Data records
= = =

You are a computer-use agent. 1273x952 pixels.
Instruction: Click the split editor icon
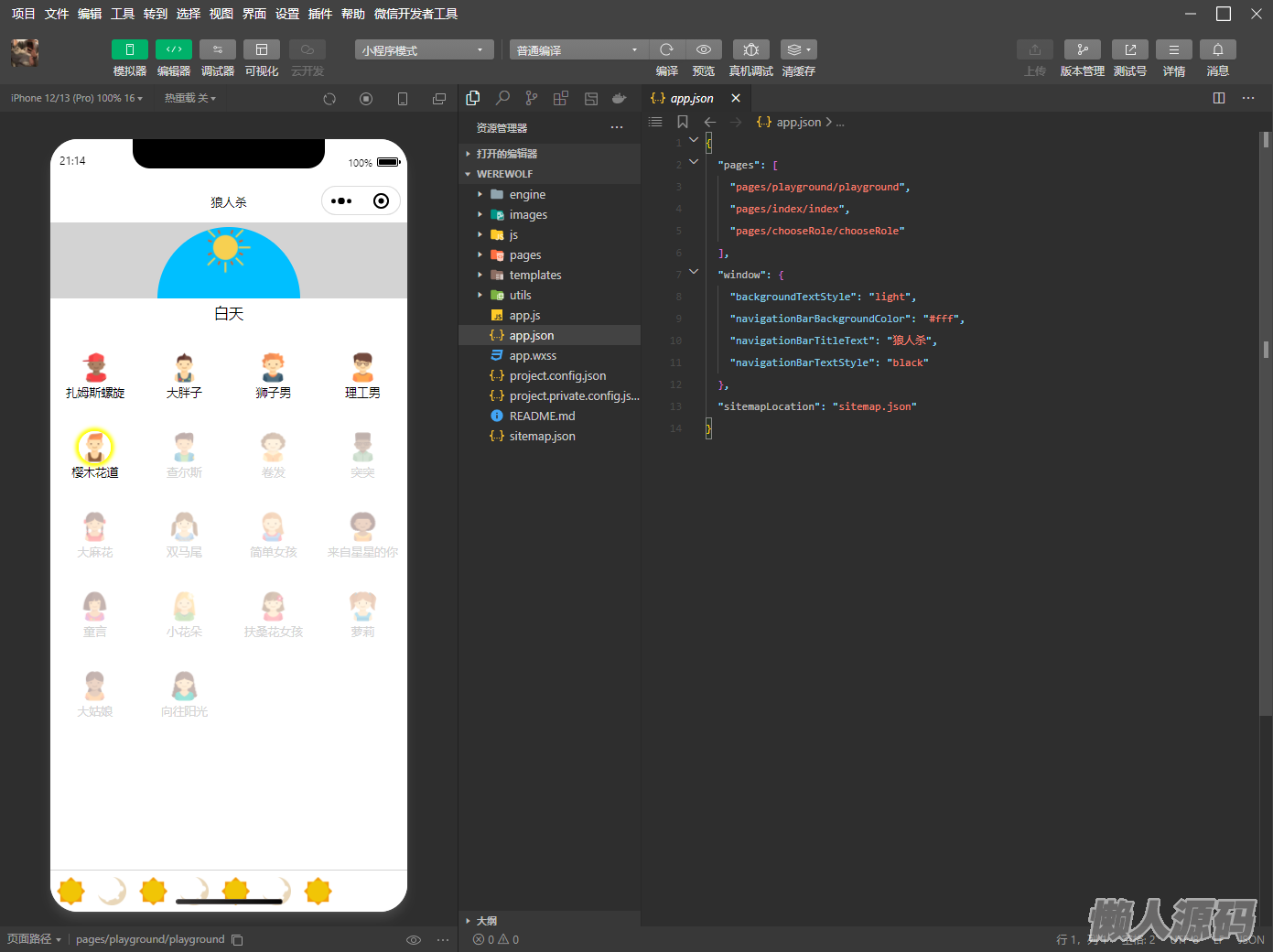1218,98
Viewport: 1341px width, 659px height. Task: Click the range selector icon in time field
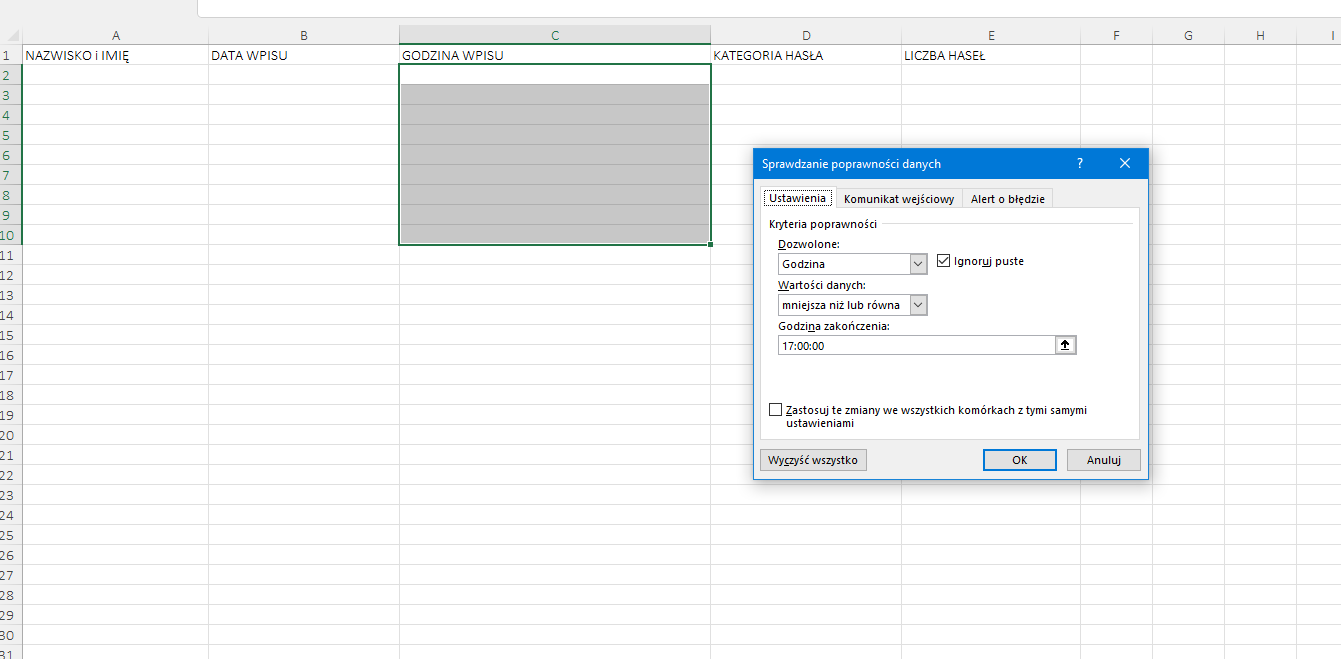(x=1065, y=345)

= = =

*WORK TO BE COMPLETED:* When you copy the records above, keep every word exact and leave out the pictures they contain.

*EXERCISE SOLUTION:*
You are a computer-use agent. 1273x952 pixels.
Instruction: Click the split editor icon
1218,98
Viewport: 1341px width, 659px height. Task: Click the range selector icon in time field
(x=1065, y=345)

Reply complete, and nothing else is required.